PROVIDED ENTRIES section start

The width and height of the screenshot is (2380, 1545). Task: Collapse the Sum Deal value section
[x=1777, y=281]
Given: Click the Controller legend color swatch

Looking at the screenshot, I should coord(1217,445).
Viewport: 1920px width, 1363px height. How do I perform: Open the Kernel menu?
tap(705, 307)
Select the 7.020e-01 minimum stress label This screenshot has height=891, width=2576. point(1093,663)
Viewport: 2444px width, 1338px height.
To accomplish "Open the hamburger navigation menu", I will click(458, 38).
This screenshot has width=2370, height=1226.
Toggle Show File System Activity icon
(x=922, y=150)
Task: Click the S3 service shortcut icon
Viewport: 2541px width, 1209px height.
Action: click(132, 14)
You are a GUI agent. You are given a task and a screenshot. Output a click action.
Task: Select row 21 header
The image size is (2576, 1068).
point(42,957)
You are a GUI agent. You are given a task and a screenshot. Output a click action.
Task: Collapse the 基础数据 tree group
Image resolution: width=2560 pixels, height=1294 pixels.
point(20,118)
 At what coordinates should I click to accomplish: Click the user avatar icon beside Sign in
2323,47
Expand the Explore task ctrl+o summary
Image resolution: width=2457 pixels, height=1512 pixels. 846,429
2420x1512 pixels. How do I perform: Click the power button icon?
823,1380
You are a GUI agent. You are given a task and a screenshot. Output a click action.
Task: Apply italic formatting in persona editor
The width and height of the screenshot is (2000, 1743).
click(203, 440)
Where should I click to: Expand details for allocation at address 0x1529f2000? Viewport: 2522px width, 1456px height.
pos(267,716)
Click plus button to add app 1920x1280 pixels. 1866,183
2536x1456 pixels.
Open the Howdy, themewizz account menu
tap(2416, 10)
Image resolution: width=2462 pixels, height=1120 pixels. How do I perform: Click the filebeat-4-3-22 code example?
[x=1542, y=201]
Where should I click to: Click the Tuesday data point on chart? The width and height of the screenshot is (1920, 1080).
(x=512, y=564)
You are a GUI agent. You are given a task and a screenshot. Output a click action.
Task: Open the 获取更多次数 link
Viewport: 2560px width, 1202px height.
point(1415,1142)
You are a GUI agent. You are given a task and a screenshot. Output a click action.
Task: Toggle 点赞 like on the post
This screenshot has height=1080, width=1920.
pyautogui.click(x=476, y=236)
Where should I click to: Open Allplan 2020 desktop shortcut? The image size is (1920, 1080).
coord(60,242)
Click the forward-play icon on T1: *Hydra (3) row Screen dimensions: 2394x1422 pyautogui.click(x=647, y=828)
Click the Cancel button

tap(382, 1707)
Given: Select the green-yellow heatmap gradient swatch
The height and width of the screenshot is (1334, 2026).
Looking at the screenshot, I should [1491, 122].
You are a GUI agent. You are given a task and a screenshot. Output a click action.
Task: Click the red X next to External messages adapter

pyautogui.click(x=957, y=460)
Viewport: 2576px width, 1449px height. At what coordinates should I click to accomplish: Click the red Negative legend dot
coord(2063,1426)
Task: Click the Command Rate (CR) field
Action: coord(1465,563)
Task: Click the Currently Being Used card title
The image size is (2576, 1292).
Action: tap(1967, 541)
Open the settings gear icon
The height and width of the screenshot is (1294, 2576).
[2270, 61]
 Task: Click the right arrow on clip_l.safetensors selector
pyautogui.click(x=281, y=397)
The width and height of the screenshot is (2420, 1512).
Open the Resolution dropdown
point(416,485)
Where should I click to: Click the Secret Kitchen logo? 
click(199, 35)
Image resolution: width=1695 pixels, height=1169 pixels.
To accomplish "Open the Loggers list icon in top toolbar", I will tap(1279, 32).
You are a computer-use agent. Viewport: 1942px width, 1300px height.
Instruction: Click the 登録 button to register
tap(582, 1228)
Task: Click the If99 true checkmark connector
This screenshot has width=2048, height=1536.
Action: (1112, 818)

PROVIDED ENTRIES section end

• **THE TASK**
The expected answer is an exact copy of the lines above, beginning at the line with "Task: Select row 21 header" and ending at the line with "Click plus button", with both ends in.

• **TASK RESULT**
Task: Select row 21 header
The image size is (2576, 1068).
point(42,957)
You are a GUI agent. You are given a task and a screenshot. Output a click action.
Task: Collapse the 基础数据 tree group
Image resolution: width=2560 pixels, height=1294 pixels.
point(20,118)
 At what coordinates should I click to accomplish: Click the user avatar icon beside Sign in
2323,47
Expand the Explore task ctrl+o summary
Image resolution: width=2457 pixels, height=1512 pixels. 846,429
2420x1512 pixels. How do I perform: Click the power button icon?
823,1380
You are a GUI agent. You are given a task and a screenshot. Output a click action.
Task: Apply italic formatting in persona editor
The width and height of the screenshot is (2000, 1743).
click(203, 440)
Where should I click to: Expand details for allocation at address 0x1529f2000? Viewport: 2522px width, 1456px height.
pos(267,716)
Click plus button to add app 1920x1280 pixels. 1866,183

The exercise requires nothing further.